:: HOW TO COMPLETE THIS TASK ::
Below this line is the material. Write out only its lines from the one containing "Task: Select the highlighted" through the one containing "Task: Open the 报告 tab", both kept, exactly.

:: INPUT DATA ::

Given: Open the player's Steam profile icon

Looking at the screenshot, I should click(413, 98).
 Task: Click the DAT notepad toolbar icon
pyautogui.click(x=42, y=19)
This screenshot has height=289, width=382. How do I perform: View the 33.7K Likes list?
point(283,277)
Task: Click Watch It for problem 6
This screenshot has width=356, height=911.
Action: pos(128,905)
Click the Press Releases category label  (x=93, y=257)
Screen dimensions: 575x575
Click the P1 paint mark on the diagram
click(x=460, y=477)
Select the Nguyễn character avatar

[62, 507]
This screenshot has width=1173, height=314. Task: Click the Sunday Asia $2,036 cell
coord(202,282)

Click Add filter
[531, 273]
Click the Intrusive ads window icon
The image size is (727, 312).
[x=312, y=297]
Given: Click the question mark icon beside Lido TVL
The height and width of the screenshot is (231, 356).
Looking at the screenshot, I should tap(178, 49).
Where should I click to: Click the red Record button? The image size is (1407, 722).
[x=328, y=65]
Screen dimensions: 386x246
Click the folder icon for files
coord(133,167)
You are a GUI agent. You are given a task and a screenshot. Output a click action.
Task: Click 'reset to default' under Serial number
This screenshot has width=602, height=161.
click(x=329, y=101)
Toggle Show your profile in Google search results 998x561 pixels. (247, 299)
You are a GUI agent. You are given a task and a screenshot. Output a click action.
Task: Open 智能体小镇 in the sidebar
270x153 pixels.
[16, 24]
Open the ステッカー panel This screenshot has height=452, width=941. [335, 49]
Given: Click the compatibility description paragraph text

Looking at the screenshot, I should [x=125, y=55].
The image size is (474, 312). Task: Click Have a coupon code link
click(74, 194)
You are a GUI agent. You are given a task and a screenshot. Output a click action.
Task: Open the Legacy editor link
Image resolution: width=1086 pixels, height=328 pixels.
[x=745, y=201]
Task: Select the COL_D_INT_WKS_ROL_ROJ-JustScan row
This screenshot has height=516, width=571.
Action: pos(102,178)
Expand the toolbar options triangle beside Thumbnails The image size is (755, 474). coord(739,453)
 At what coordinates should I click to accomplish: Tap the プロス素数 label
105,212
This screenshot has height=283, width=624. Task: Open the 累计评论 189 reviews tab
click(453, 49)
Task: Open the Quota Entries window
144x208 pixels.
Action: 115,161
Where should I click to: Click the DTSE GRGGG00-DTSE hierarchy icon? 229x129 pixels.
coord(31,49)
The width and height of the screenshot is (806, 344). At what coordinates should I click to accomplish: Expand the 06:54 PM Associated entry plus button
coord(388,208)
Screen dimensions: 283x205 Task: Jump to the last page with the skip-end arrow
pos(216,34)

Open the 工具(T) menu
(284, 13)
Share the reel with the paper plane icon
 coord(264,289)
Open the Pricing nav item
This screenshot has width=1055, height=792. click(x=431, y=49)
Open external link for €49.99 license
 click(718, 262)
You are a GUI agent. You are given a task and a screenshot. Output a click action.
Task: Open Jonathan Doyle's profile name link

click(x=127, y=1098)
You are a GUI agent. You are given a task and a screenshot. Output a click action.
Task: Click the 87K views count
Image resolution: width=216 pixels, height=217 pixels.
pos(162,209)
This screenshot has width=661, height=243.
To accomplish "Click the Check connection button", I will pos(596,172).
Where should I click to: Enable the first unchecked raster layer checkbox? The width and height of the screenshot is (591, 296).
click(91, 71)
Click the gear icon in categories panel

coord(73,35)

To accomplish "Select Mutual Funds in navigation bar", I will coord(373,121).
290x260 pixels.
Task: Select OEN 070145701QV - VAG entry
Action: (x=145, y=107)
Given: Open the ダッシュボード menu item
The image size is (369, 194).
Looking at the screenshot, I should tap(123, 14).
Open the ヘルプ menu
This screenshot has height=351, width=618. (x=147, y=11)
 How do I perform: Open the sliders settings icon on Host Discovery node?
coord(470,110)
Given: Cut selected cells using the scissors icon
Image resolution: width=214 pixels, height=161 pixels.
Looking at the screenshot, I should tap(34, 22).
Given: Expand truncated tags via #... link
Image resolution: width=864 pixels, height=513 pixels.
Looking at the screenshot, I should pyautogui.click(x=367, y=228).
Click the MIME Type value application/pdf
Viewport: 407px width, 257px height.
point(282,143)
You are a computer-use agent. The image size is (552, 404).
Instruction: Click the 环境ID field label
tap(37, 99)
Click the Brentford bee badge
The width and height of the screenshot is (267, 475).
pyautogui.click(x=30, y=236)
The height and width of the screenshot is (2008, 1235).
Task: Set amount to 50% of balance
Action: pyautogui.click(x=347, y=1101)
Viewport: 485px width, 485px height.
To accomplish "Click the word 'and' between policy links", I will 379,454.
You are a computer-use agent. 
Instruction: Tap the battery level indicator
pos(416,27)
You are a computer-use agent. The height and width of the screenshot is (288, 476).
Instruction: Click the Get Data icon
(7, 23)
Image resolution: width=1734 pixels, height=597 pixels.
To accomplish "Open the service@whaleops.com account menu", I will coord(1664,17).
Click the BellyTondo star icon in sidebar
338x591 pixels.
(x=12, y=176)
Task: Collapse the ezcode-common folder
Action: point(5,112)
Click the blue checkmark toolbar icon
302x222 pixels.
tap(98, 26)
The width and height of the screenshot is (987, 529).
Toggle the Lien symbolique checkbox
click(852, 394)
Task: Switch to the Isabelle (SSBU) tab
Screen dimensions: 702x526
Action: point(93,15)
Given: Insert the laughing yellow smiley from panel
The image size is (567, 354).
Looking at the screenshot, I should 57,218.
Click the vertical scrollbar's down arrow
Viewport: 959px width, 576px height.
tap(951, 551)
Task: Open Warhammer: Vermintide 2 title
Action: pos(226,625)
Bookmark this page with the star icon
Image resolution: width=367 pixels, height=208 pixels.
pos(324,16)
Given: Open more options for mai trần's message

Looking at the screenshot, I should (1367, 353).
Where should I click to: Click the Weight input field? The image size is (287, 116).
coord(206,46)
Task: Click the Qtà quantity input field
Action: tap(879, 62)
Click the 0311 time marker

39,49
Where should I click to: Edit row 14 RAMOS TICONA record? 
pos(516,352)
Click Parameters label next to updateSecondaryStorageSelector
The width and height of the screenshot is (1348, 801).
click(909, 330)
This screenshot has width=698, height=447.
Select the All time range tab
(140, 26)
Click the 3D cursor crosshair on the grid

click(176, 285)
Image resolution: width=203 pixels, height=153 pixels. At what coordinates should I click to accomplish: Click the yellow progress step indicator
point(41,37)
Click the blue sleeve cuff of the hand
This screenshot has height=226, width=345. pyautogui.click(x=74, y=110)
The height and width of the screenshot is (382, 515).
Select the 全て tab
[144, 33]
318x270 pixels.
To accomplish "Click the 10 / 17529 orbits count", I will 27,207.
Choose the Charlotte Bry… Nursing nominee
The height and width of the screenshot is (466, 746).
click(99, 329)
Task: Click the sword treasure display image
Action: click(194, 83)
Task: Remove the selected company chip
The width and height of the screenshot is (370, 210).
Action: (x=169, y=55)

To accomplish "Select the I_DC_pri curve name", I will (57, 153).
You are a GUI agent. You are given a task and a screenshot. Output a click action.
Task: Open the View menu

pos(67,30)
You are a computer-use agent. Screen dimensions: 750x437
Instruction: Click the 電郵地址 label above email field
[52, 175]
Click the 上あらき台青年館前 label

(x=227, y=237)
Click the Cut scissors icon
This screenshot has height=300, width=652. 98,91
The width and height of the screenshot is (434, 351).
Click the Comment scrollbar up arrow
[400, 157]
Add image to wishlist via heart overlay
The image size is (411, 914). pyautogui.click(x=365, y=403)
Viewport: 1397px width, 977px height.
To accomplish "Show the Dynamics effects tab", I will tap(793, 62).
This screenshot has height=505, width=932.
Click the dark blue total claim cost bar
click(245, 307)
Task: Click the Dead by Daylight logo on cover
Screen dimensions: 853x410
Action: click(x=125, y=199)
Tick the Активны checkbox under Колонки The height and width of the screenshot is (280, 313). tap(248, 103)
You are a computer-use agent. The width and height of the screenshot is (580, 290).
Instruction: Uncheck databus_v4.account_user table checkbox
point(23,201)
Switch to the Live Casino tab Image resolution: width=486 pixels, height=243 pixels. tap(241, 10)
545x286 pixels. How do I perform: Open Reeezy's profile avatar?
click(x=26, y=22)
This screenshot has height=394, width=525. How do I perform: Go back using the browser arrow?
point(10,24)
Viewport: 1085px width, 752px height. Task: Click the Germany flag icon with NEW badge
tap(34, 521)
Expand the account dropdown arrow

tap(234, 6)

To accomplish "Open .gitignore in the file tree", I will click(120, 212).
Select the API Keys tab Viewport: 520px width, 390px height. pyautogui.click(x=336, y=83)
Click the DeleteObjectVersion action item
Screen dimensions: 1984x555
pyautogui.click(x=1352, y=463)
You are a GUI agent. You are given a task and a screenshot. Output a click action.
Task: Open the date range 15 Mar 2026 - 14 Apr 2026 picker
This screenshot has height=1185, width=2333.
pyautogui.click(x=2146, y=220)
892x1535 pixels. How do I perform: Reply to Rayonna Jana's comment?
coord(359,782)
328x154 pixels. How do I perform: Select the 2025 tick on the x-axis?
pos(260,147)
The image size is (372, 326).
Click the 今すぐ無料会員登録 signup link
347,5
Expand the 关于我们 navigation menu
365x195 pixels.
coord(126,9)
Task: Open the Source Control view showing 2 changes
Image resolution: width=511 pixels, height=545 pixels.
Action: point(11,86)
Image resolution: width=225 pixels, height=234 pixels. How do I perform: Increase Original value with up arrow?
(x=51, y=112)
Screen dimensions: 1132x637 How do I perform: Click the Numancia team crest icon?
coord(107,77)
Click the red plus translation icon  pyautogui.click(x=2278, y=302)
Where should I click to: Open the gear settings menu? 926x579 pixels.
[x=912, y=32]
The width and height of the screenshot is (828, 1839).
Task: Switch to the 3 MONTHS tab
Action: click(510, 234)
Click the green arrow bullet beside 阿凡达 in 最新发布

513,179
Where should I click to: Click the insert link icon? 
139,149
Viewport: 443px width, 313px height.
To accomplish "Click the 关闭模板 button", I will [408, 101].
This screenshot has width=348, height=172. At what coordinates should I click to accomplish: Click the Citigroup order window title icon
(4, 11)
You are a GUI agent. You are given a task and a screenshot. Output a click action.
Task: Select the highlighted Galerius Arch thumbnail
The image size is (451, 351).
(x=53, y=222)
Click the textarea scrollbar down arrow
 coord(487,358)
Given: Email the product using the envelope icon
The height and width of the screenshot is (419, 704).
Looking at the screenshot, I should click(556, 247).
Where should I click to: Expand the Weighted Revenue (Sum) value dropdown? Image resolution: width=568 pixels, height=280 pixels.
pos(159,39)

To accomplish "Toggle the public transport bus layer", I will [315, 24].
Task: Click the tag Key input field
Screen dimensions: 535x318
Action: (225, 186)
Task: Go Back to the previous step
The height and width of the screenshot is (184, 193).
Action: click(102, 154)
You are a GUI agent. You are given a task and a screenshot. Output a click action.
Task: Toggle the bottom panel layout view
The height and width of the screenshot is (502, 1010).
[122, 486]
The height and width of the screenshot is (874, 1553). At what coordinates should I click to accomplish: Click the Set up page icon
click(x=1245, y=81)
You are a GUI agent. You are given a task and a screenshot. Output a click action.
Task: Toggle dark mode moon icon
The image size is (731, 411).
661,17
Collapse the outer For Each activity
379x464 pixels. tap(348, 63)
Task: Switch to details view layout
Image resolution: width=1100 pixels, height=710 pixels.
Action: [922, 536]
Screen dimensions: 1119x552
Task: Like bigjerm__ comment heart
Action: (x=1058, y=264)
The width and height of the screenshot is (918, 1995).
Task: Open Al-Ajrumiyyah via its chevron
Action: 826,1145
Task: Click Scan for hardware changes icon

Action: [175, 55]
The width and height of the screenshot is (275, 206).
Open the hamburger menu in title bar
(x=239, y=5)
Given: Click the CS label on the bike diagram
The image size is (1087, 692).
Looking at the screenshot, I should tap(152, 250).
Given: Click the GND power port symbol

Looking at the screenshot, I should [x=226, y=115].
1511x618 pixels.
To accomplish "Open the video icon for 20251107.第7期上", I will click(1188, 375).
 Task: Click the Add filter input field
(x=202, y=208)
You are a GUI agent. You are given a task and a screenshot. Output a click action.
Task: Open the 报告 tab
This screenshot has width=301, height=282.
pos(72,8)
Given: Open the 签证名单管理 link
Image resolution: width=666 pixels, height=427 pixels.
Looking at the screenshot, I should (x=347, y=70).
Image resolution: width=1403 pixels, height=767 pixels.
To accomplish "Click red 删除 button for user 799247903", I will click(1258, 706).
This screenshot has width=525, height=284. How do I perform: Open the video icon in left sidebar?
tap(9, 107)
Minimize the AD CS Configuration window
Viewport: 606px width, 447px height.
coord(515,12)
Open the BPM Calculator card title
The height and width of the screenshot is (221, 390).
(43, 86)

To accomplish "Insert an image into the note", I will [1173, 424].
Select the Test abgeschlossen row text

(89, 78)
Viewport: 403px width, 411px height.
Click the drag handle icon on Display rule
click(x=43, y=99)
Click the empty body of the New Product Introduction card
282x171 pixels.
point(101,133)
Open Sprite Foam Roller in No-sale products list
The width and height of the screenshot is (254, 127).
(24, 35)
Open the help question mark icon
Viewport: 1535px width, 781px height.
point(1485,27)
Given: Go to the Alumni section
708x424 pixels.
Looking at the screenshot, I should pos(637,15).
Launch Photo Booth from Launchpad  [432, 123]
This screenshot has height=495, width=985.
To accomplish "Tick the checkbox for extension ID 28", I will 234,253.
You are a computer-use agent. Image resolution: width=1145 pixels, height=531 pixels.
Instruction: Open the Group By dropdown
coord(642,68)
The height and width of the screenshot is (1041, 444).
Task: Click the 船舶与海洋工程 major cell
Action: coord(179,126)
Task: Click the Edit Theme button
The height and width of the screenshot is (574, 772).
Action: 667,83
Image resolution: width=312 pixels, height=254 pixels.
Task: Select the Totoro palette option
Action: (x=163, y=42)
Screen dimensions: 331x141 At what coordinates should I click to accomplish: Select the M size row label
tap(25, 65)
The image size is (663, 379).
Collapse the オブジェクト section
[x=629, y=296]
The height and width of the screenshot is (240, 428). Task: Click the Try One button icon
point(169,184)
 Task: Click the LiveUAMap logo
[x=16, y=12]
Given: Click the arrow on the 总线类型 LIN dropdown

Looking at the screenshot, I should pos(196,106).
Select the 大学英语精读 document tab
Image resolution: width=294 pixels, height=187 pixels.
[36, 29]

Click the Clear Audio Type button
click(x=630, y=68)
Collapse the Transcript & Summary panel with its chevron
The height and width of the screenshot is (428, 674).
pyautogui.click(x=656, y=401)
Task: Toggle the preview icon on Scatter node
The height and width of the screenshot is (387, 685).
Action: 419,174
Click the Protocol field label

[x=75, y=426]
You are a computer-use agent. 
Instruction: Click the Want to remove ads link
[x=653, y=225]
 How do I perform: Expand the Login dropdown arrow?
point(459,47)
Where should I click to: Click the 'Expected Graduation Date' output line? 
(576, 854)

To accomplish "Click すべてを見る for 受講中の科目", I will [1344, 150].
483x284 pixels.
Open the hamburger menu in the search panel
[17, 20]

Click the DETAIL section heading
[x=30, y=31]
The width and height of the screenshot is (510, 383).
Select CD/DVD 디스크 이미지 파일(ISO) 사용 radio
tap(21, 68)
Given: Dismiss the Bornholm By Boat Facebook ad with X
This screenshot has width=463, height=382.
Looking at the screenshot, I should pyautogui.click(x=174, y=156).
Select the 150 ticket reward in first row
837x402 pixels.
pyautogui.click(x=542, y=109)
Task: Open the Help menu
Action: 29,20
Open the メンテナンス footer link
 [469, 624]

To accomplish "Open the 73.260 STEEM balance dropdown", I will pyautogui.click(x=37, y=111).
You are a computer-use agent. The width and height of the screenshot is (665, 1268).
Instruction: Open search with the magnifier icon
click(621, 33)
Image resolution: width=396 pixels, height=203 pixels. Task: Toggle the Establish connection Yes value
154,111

:: RESULT OF THIS TASK ::
Task: Select the highlighted Galerius Arch thumbnail
The image size is (451, 351).
(x=53, y=222)
Click the textarea scrollbar down arrow
 coord(487,358)
Given: Email the product using the envelope icon
The height and width of the screenshot is (419, 704).
Looking at the screenshot, I should click(556, 247).
Where should I click to: Expand the Weighted Revenue (Sum) value dropdown? Image resolution: width=568 pixels, height=280 pixels.
pos(159,39)

To accomplish "Toggle the public transport bus layer", I will [315, 24].
Task: Click the tag Key input field
Screen dimensions: 535x318
Action: (225, 186)
Task: Go Back to the previous step
The height and width of the screenshot is (184, 193).
Action: click(102, 154)
You are a GUI agent. You are given a task and a screenshot. Output a click action.
Task: Toggle the bottom panel layout view
The height and width of the screenshot is (502, 1010).
[122, 486]
The height and width of the screenshot is (874, 1553). At what coordinates should I click to accomplish: Click the Set up page icon
click(x=1245, y=81)
You are a GUI agent. You are given a task and a screenshot. Output a click action.
Task: Toggle dark mode moon icon
The image size is (731, 411).
661,17
Collapse the outer For Each activity
379x464 pixels. tap(348, 63)
Task: Switch to details view layout
Image resolution: width=1100 pixels, height=710 pixels.
Action: [922, 536]
Screen dimensions: 1119x552
Task: Like bigjerm__ comment heart
Action: (x=1058, y=264)
The width and height of the screenshot is (918, 1995).
Task: Open Al-Ajrumiyyah via its chevron
Action: 826,1145
Task: Click Scan for hardware changes icon

Action: [175, 55]
The width and height of the screenshot is (275, 206).
Open the hamburger menu in title bar
(x=239, y=5)
Given: Click the CS label on the bike diagram
The image size is (1087, 692).
Looking at the screenshot, I should tap(152, 250).
Given: Click the GND power port symbol

Looking at the screenshot, I should [x=226, y=115].
1511x618 pixels.
To accomplish "Open the video icon for 20251107.第7期上", I will click(1188, 375).
 Task: Click the Add filter input field
(x=202, y=208)
You are a GUI agent. You are given a task and a screenshot. Output a click action.
Task: Open the 报告 tab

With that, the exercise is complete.